A 19-year-old NMU student is facing five felony charges after allegedly assaulting three police officers and damaging university property Friday, Sept. 8 while under the influence of a synthetic form of LSD. 

Allen Teppo was arraigned Monday, Sept. 11 in Marquette County District Court on one count of malicious destruction of property costing $1,000 to less than $20,000; three counts of resisting arrest and obstructing a police officer causing injury; and one count of resisting and obstructing.

Teppo is currently being held in the Marquette County Jail on a $290,000 cash or surety bond. He attended a probable cause conference at 10:30 a.m Sept. 20 and is due back in court for a preliminary hearing at 3:30 p.m. Oct. 4.

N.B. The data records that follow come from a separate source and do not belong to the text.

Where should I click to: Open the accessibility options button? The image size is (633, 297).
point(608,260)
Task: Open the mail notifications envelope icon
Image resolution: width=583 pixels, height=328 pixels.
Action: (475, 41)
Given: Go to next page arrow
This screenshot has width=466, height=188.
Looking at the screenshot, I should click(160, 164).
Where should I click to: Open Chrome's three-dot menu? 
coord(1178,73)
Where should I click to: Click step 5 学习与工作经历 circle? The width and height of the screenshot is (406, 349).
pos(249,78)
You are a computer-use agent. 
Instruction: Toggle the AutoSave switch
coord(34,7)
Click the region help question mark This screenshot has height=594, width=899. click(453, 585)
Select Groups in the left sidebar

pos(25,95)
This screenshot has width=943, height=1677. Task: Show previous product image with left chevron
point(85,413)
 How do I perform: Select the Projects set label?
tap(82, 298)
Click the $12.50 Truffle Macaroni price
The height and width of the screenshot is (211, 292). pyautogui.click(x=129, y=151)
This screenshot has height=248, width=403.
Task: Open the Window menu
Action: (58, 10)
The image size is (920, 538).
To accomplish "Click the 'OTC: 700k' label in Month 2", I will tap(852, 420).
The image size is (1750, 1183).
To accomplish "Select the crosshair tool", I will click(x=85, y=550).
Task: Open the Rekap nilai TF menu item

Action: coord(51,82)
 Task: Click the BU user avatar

Follow-up investigations are currently taking place, said Detective Lt. of Public Safety Guy LaPlante, who is also lead detective on the case. He said that it is important to note that Teppo was not under the influence of the common form of LSD or “acid.”

“What we’ve come to find out is that this isn’t your standard acid ’60s, ’70s style,” LaPlante said. “This is a synthetic derivative that they’re terming ‘acid.’ The actual chemical name varies.”

On the night of the arrest, officers were dispatched to the Gant/Spalding area due to a disorderly person, LaPlante said. When the officers found Teppo, LaPlante said he was in a violent state and assaulted three officers, injuring one.

“During the course of the arrest [the officers] were there trying to aid in stopping a problem,” LaPlante said. “Then here they become part of a situation I don’t think they anticipated becoming involved with.”

Once Teppo was secured, he was taken to Marquette General Hospital for medical attention due to injuries obtained before the arrest, LaPlante said.

This is not the first case of a student arrest due to the influence of an unknown synthetic narcotic, LaPlante added, noting that Public Safety would like to put the word out that drug-related events such as this are harmful to both students using drugs and the community around them.

“I told the person involved, I said, ‘The moment you put that on your tongue, the moment you took that, your education here was done, you were done in this community—at this college. You were done. That’s a pretty big thing for just putting that on your tongue,’” LaPlante said.